Tuttavia l’atteggiamento dei senatori non poteva essere apertamente ostile: al contrario, benché accadesse che complottassero separatamente, essi mostravano spesso un’apparente ammirazione che si manifestava in concreti omaggi, come l’ordinanza dei giochi, la celebrazione di sacrifici, la commissione di statue, la costruzione di archi trionfali. Il comportamento dell’aristocrazia senatoria era imitato da una corte di letterati, che speravano di ricavare dalle loro lusinghe protezione e privilegi: si distinsero per cortigianeria verso Domiziano intellettuali del valore di Marziale, Quintiliano, Silio Italico e Stazio. Si comprende come lo scetticismo, la diffidenza e il disprezzo dell’imperatore nei confronti dei cortigiani e dell’ambiente senatorio, che una storiografia immediatamente posteriore attribuirà a patologie della sua personalità, potessero avere oltre più reali motivazioni.

Tuttavia, se Domiziano ostentò indifferenza e disprezzo riguardo le prerogative del Senato, non osò nemmeno, conoscendo la forza e il prestigio di cui quell’istituzione godeva ancora, diminuirne i poteri; della carica di censore si avvalse solo per escludervi, per indegnità, un solo senatore, e fece consoli personaggi aristocratici di primo livello.



Il governo di Domiziano, nelle sue nuove forme assolutistiche fu innovativo ed ebbe comunque un effetto positivo sull’efficienza del controllo dell’amministrazione provinciale e di quella giudiziaria.

Favorì il passaggio ai cavalieri di funzioni destinate ai liberti, aiutando la maturazione di un’amministrazione meno privatistica e più burocratica.

“Si distinse inoltre per una politica moralistica,……..si colpivano gli adulteri, si reprimevano le ‘prohosae feminae’, la prostituzione dei bambini, la dignità dei membri degli ordini……Durissima la severità di tipo arcaico, in materia religiosa. (Pani, Todisco).

__DATI__:

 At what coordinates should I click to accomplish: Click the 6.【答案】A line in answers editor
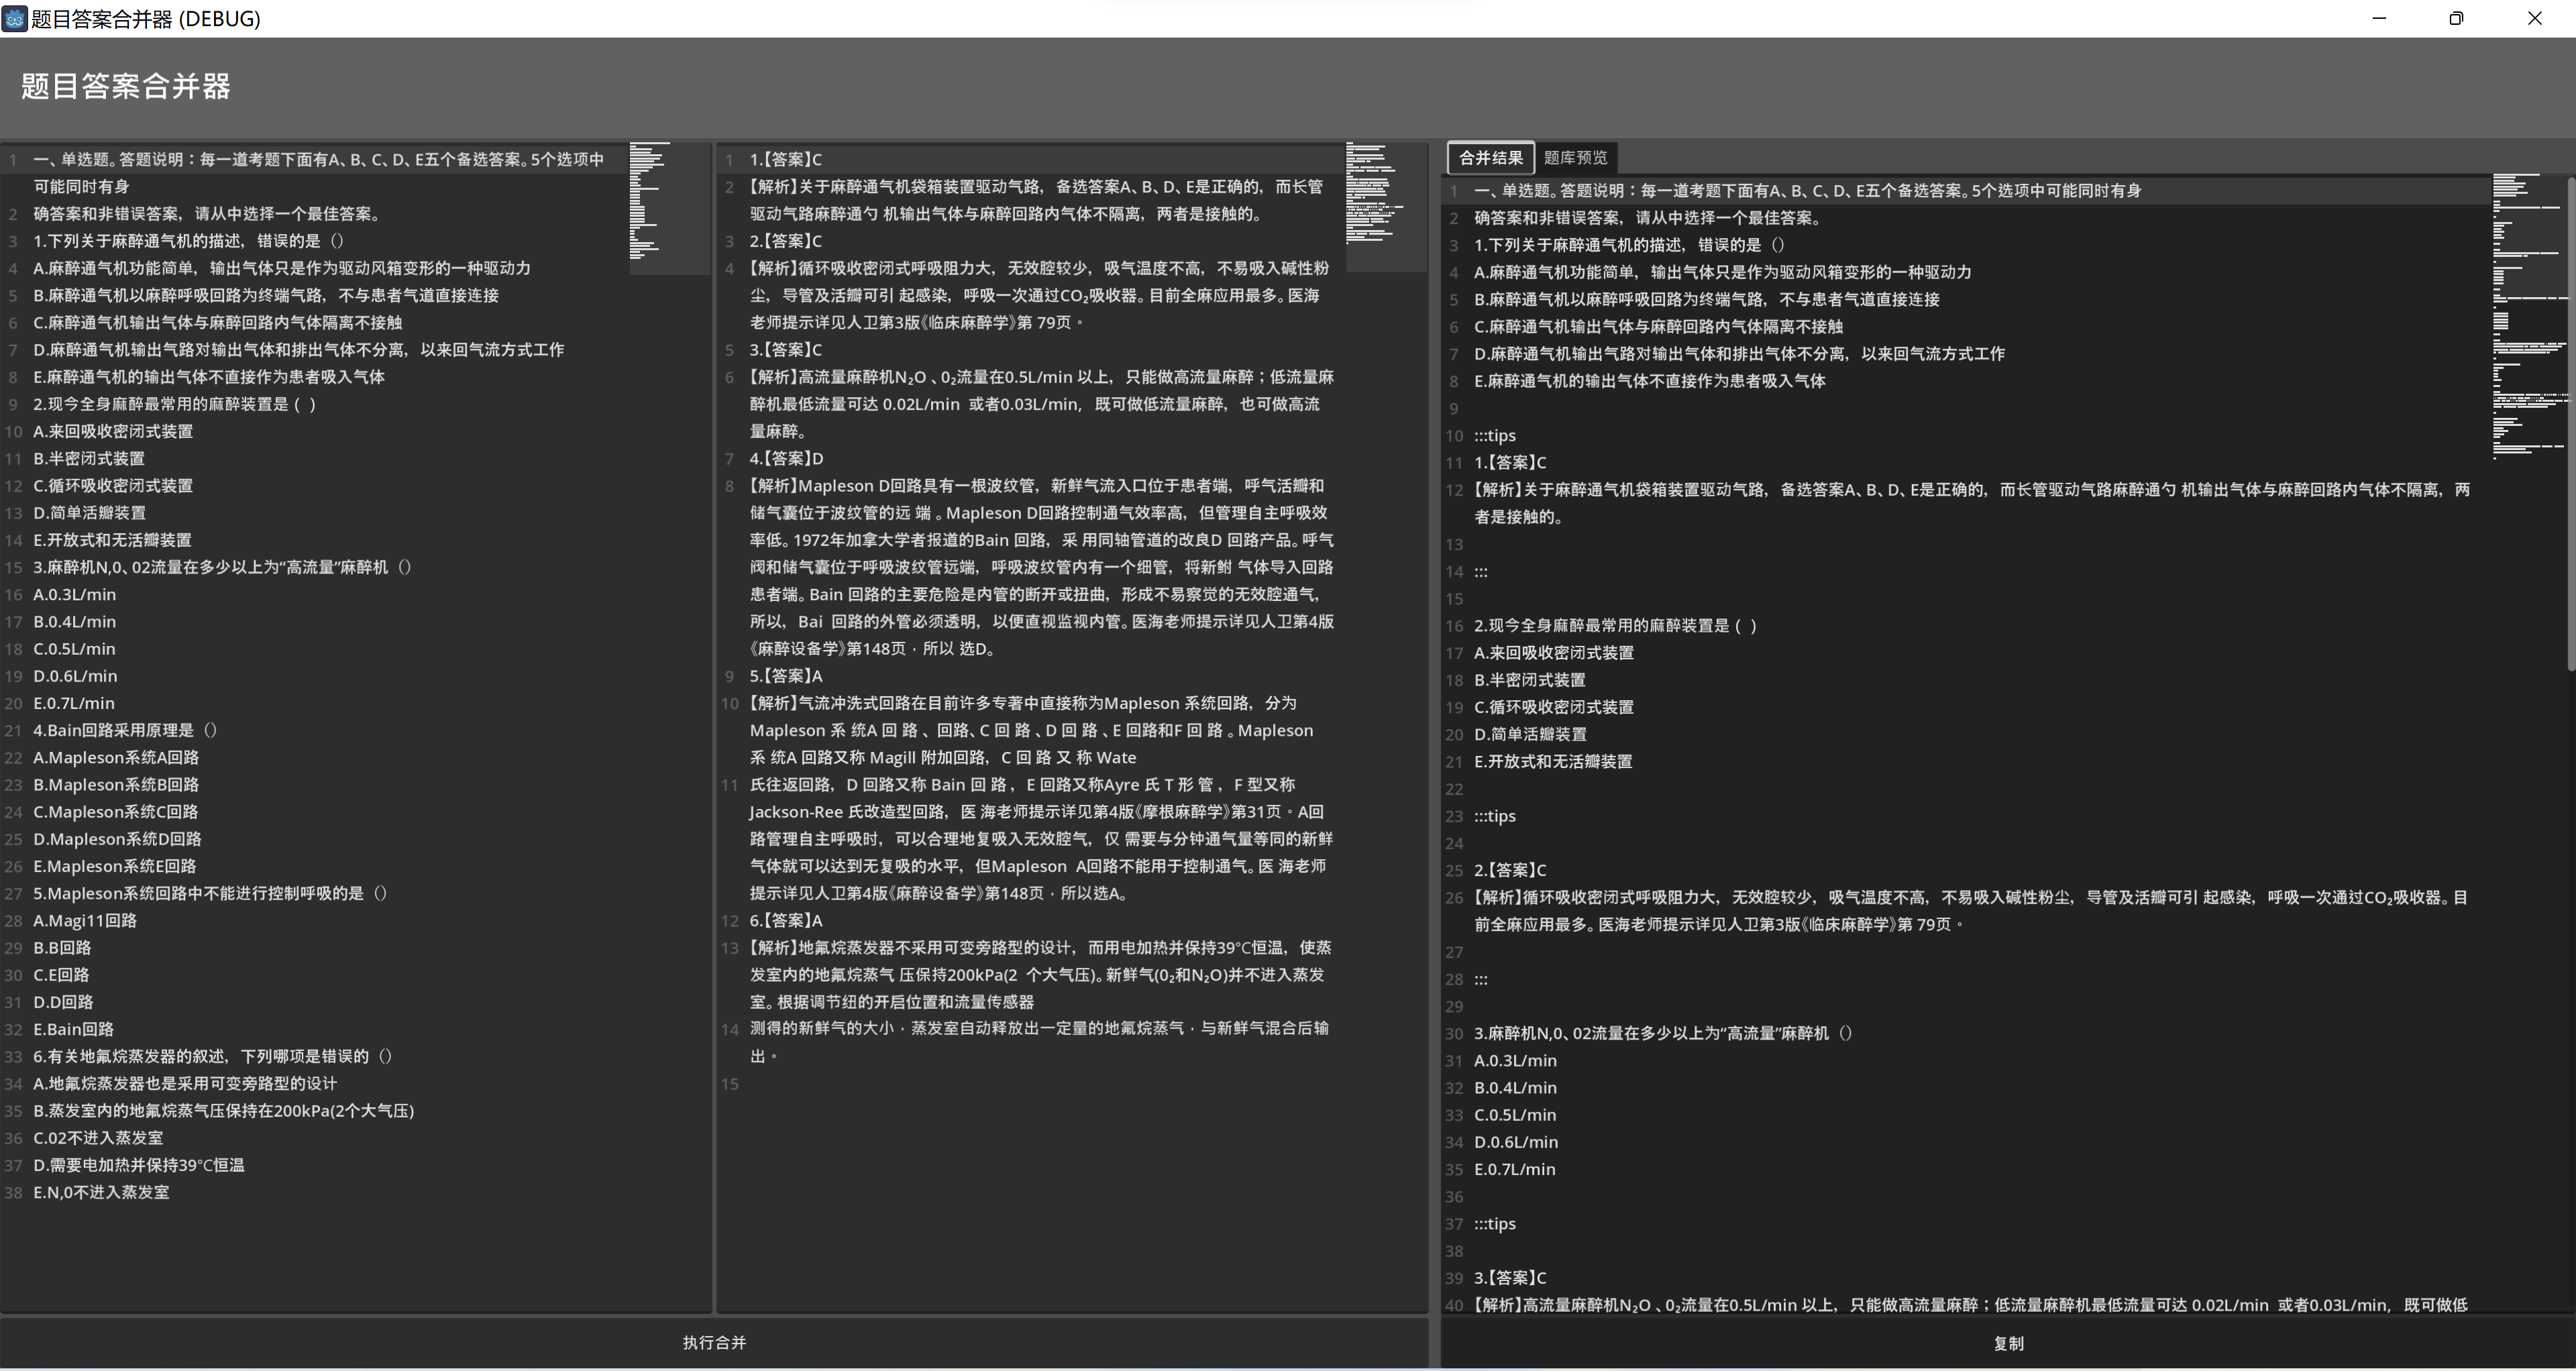[x=786, y=921]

__COSA FARE__:
Scrivi il seguito del testo su Domiziano e il Senato, partendo subito dopo l'ultima frase riportata.

__RISPOSTA__:
Inoltre pose un limite all’arruolamento militare nelle province e aumentò lo ‘stipendium’ ai legionari, ai pretoriani e agli ausiliari, di molte province, di un terzo, tentò una nuova politica agraria attraverso lo sviluppo della coltura granaria a scapito di quella della viticoltura per proteggere così l’agricoltura italica, ed impose una politica di lavori pubblici, di opere monumentali, privilegiando il completamento e il restauro di edifici (Anfiteatro Flavio, templi di Giove Capitolino e di Castore e Polluce).

“Come Nerone anche Domiziano fu odiato per le sue tendenze alla monarchia assoluta, che si accompagnavano ad un dichiarato filellenismo e a una frenetica attività edilizia intesa ad imprimere sulla città un segno decisivo e imperituro. Non a caso Domiziano sarà l’autore della nuova residenza imperiale, il palazzo Palatino che resterà per tutto l’impero la dimora dei principi”.(E.Lo Cascio).



“Domiziano fondava la sua autorità sull’appoggio dei piccoli proprietari (possessores) italiani, proteggendoli, tra l’altro, dalla concorrenza delle province ……….potrebbe chiamarsi l’imperatore dei piccoli proprietari d’Italia” (S. Mazzarino).



“Ebbe molta cura per gli spettacoli gladiatorii, ma anche musicali e canori e introdusse la novità del tutto inconsueta dei combattimenti tra donne”. (Luca Canali).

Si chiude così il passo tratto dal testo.